Ungkapan Rikardus keluar dari perasaannya sebagai masyarakat kecil yang mengalami perlakuan ketidakadilan.

Ia pernah bersama seorang warga lain dipenjara 3 bulan sejak Mei-Agustus lalu karena terlibat kasus dengan salah satu pegawai perusahan.

Kisah getir lain diungkap oleh Wilhelmus Amir, juga warga Tumbak.

Di hadapan Bupati Yosep Tote dan Komisioner KOMNAS HAM RI Maneger Nasuition saat dialog antara kelompok pro dan kontra tambang, ia menjelaskan, di bawah kaki gunung yang akan dilakukan pengeboran oleh perusahaan tambang, ada persawahan dan sumber mata air.

“Kalau gunung dibongkar oleh mesin tambang, maka sawah sebagai penopang kehidupan warga Tumbak serta sumber mata air akan hancur”, katanya.

“Resikonya sangat berbahaya bagi kelangsungan hidup warga Tumbak apabila IUP tidak dicabut”, jelas Wilhelmus.

Ia menegaskan, harapan masyarakat kecil yang juga rakyat Manggarai Timur agar Pemerintah Kabupaten Manggarai Timur lebih mendengarkan rintihan hati nurani dari anak-anak Manggarai Timur.

“Kami mau menanam benih padi di mana lagi apabila persawahan kami ditutup oleh tanah tambang.
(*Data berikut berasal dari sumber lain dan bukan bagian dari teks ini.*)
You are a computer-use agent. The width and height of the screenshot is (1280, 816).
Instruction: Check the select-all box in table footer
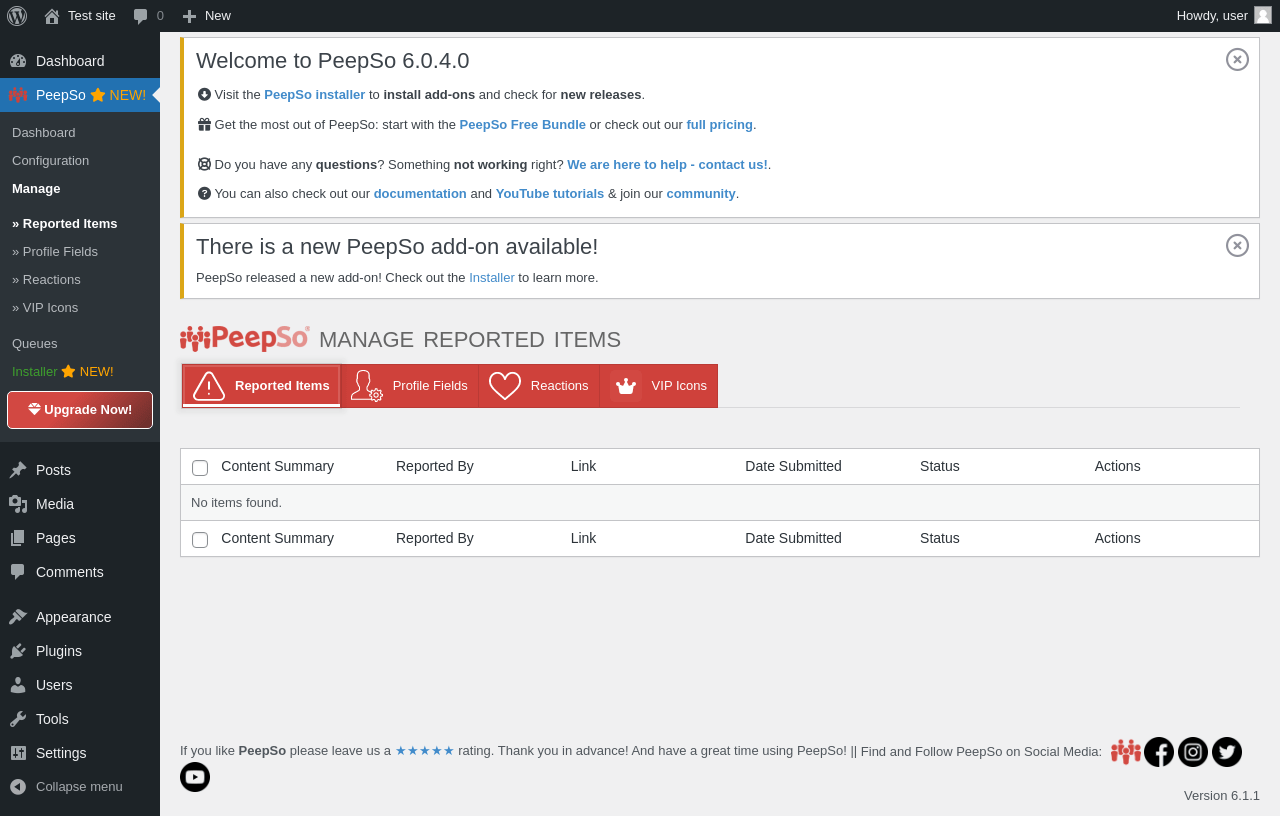pos(200,540)
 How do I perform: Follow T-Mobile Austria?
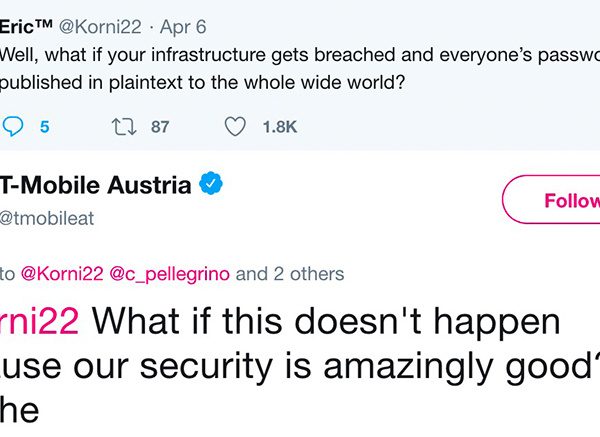[x=551, y=199]
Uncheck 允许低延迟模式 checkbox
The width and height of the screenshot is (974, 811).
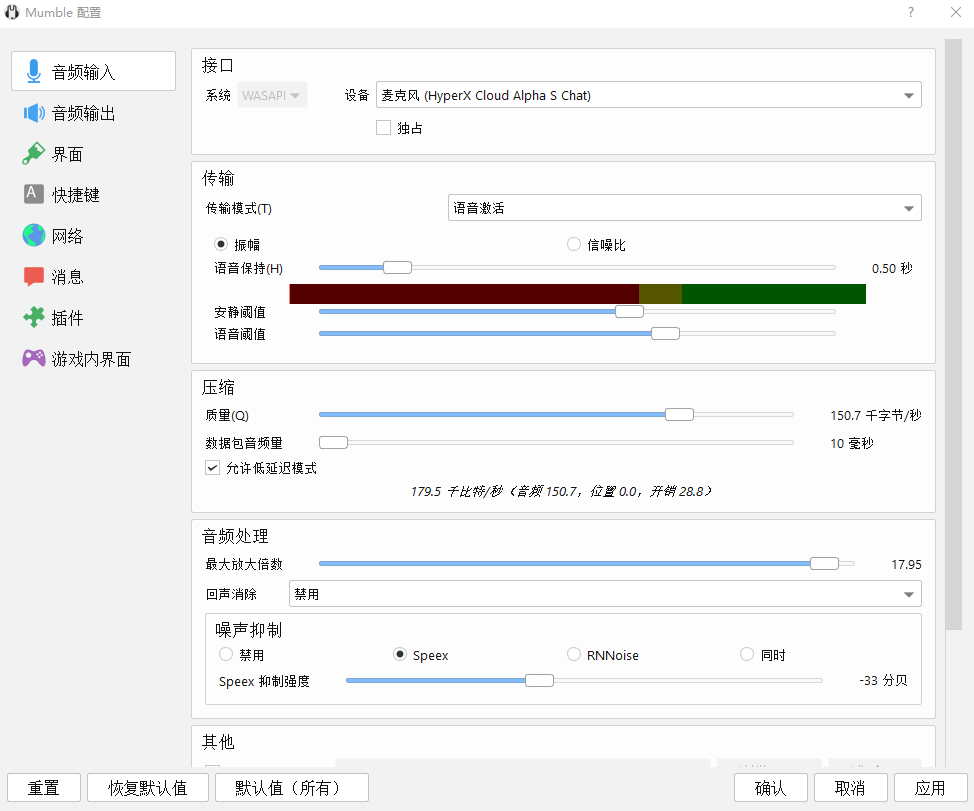tap(212, 468)

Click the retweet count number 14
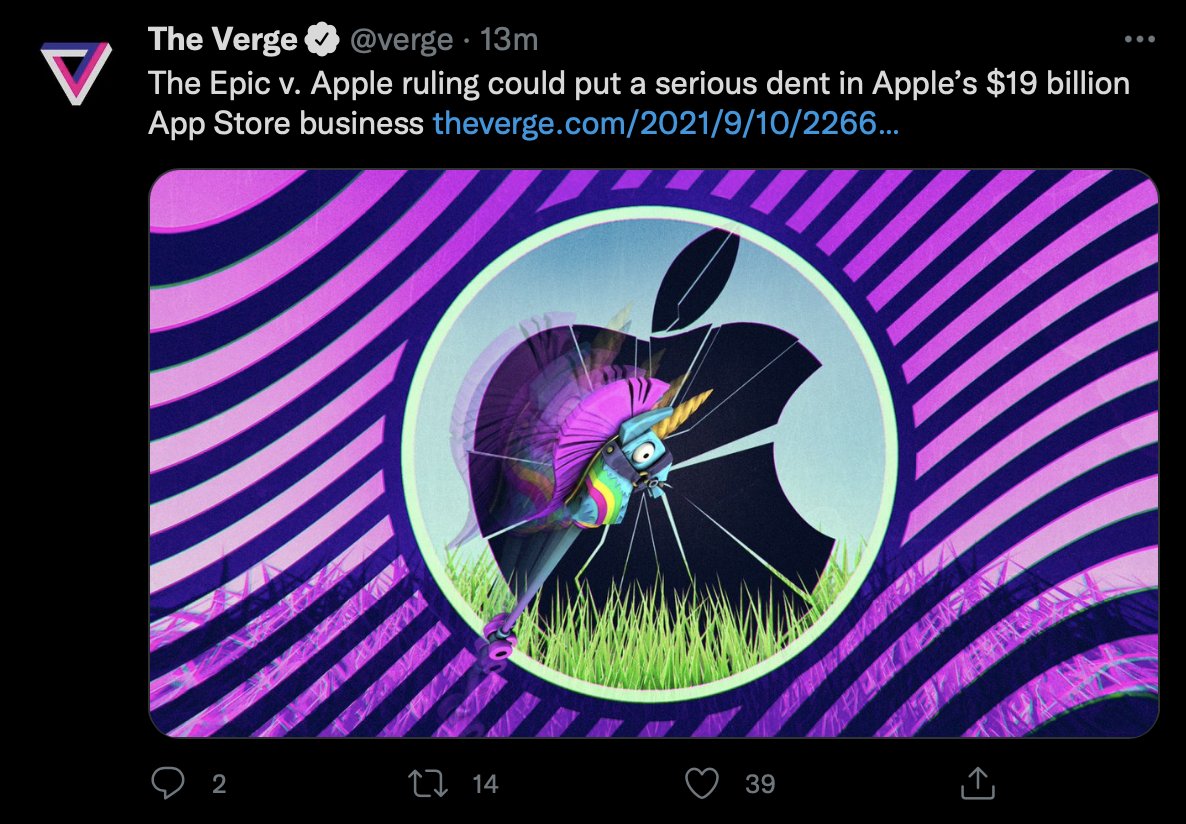[x=485, y=784]
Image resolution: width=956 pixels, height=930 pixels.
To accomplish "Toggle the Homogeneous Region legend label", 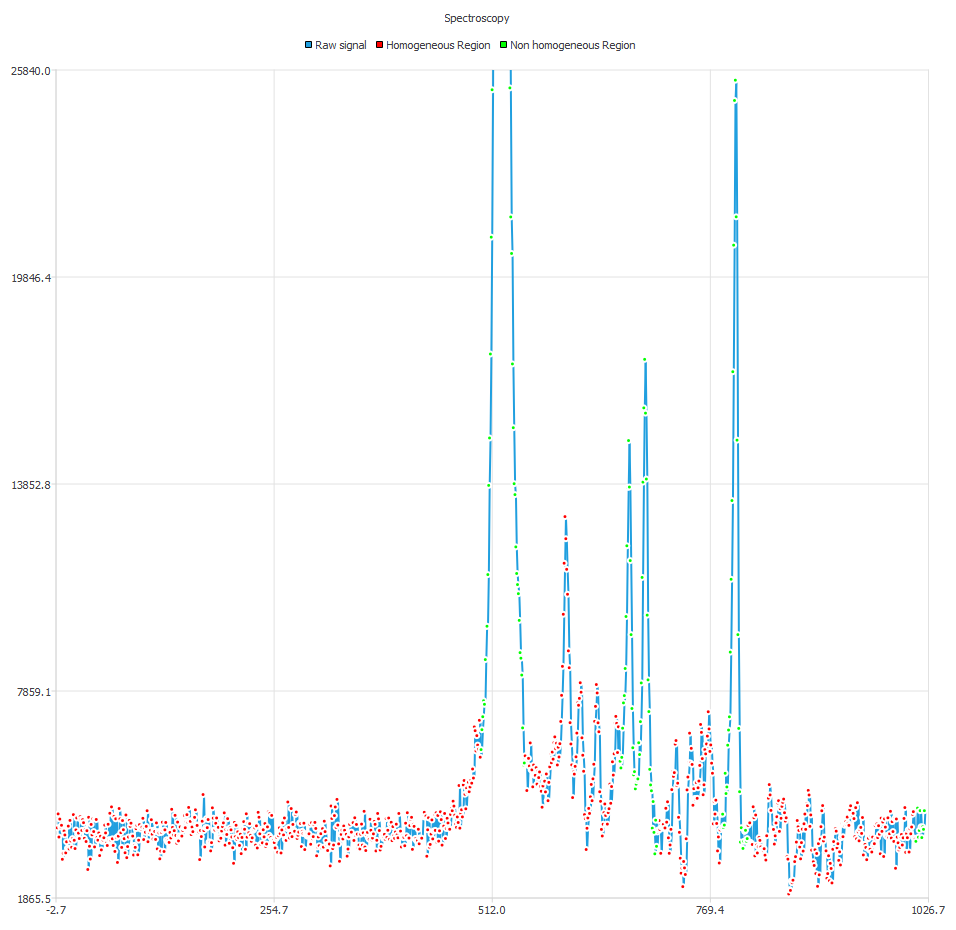I will pyautogui.click(x=438, y=45).
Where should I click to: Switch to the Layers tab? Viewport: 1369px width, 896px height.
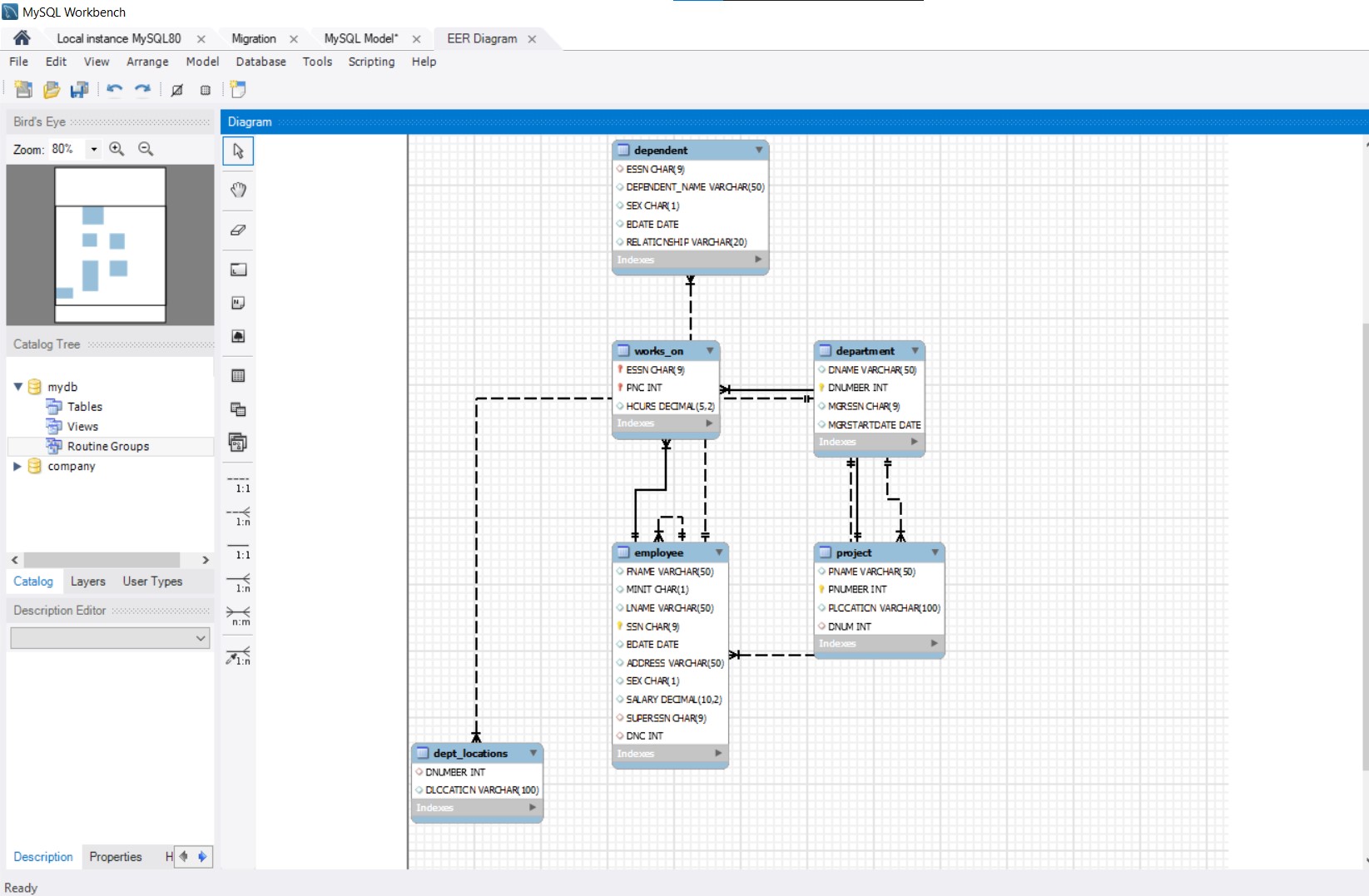pos(87,582)
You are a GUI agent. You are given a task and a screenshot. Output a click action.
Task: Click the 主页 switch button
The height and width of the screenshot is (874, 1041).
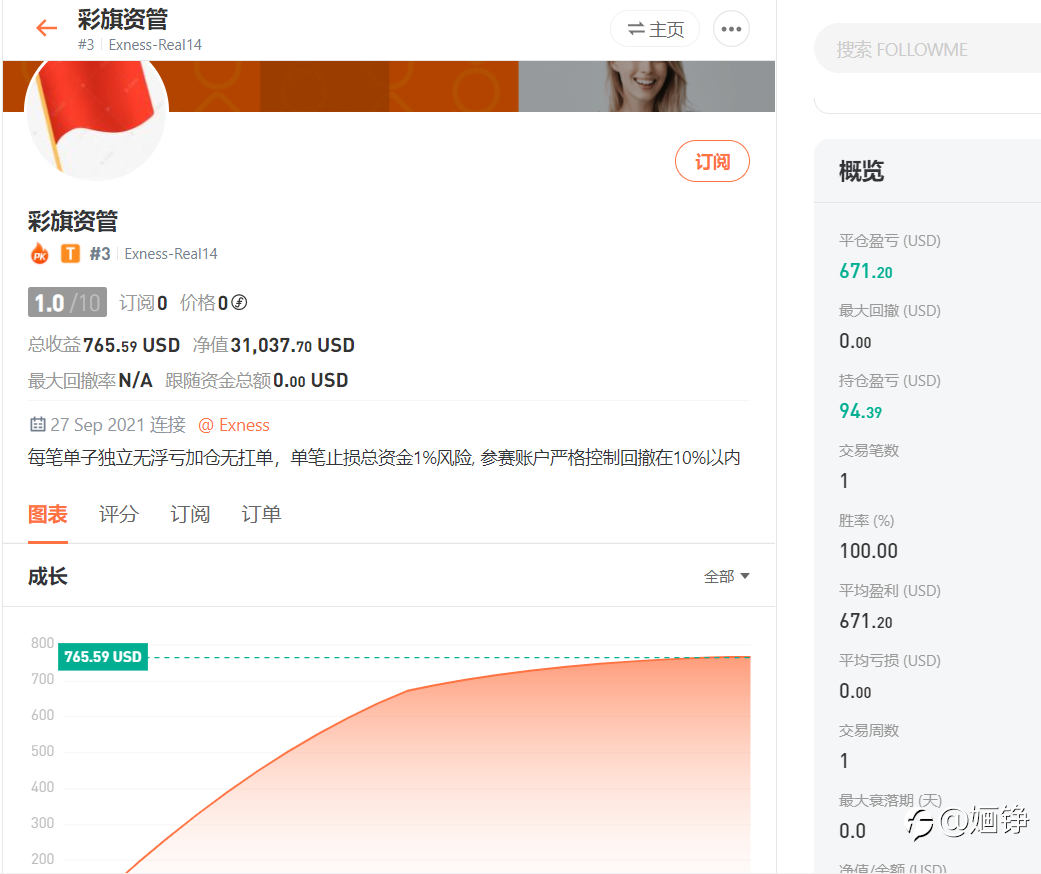pyautogui.click(x=655, y=29)
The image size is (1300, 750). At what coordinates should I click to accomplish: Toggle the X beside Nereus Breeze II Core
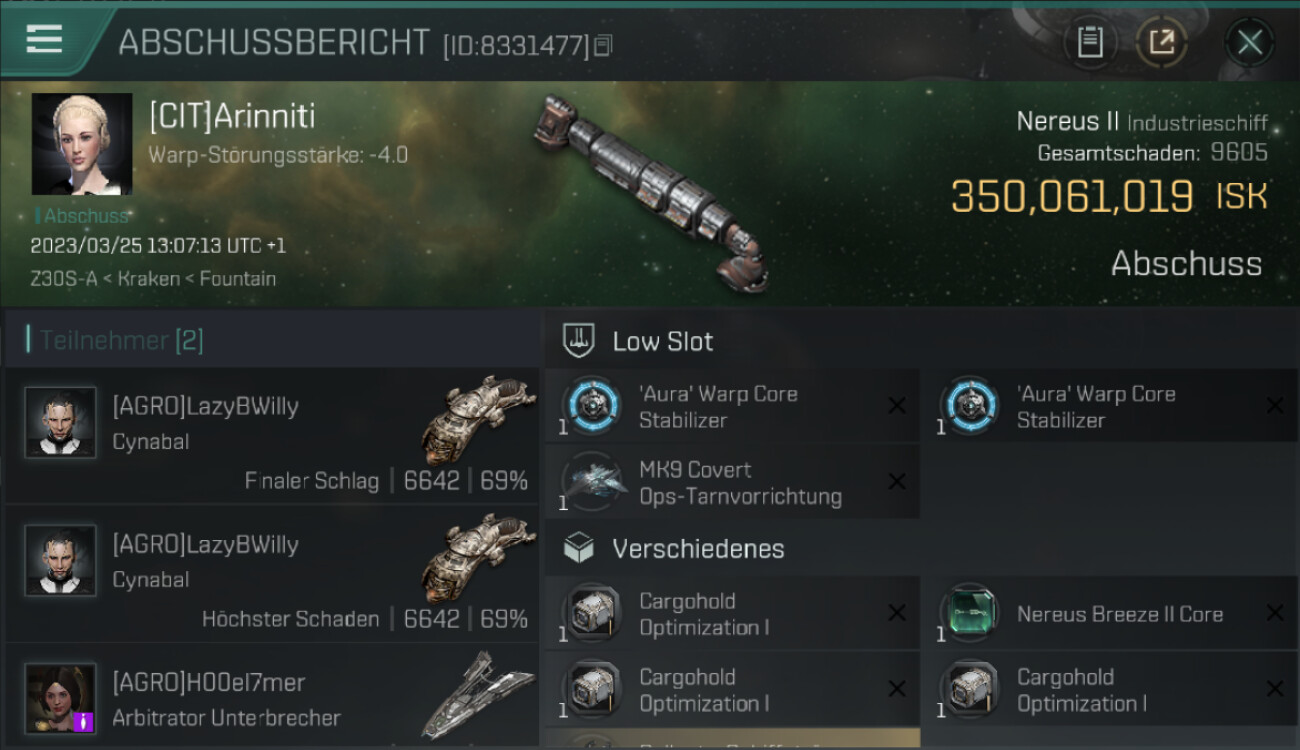click(x=1274, y=613)
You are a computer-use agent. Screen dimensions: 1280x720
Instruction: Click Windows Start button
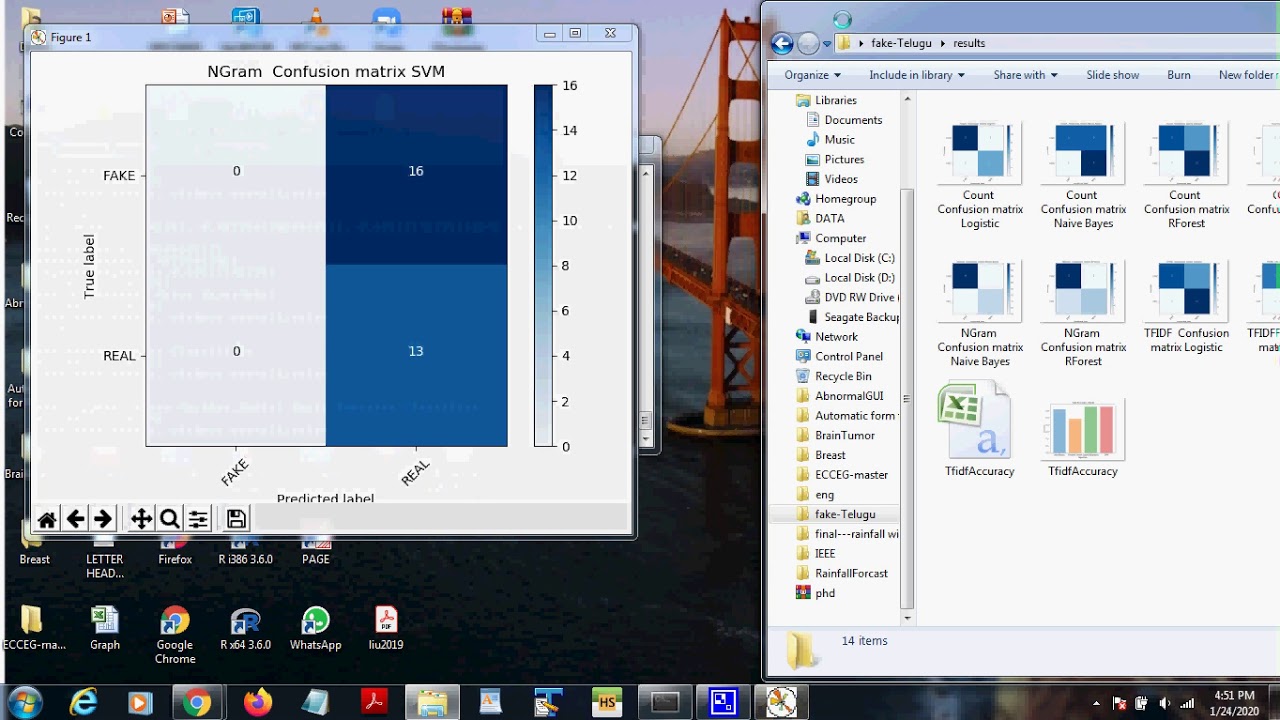click(24, 702)
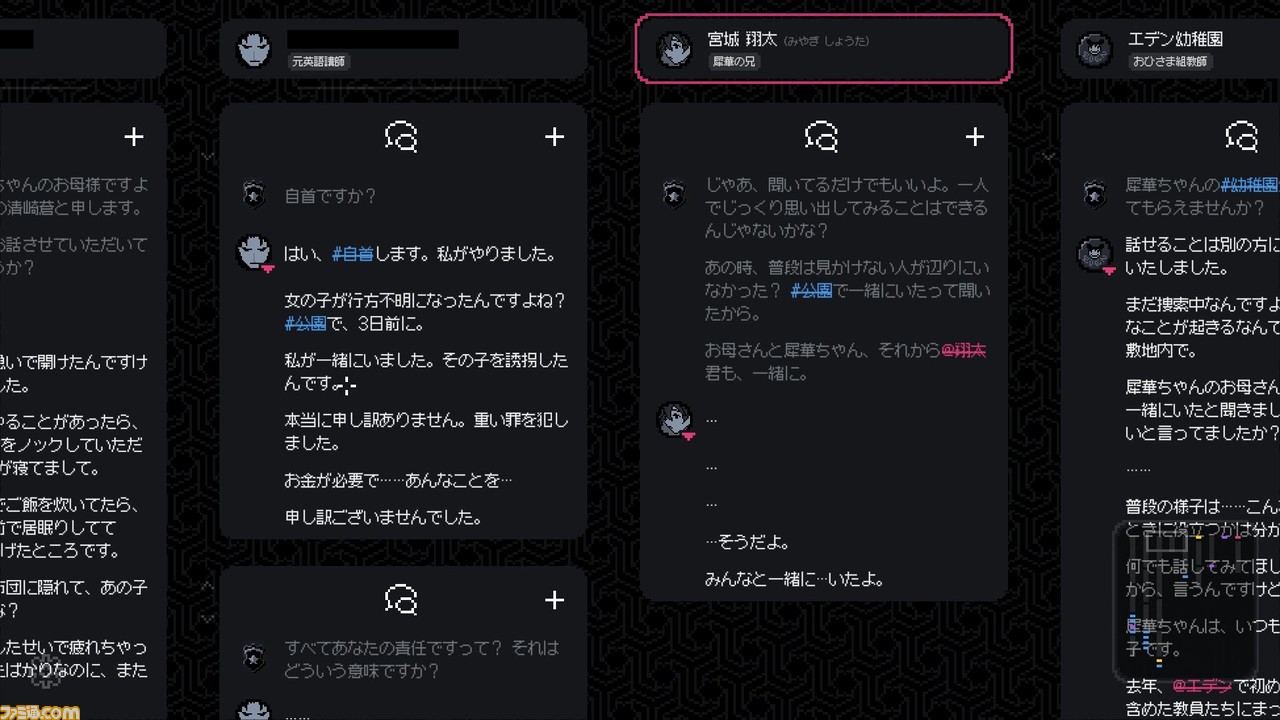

Kami 52 Kepala Keluarga (KK) tetap mempertahankan hak kami demi anak cucu di masa depan,” tegasnya.

Benyamin Malsi, warga lain, juga mengungkapkan harapan yang sama.

“Kami minta Bupati Manggarai Timur, Yoseph Tote bijak dan berhati nurani untuk tidak memberikan IUP”, katanya.

“Kami minta ijin usaha produksi kepada perusahaan pertambangan dicabut,” tegas Benyamin.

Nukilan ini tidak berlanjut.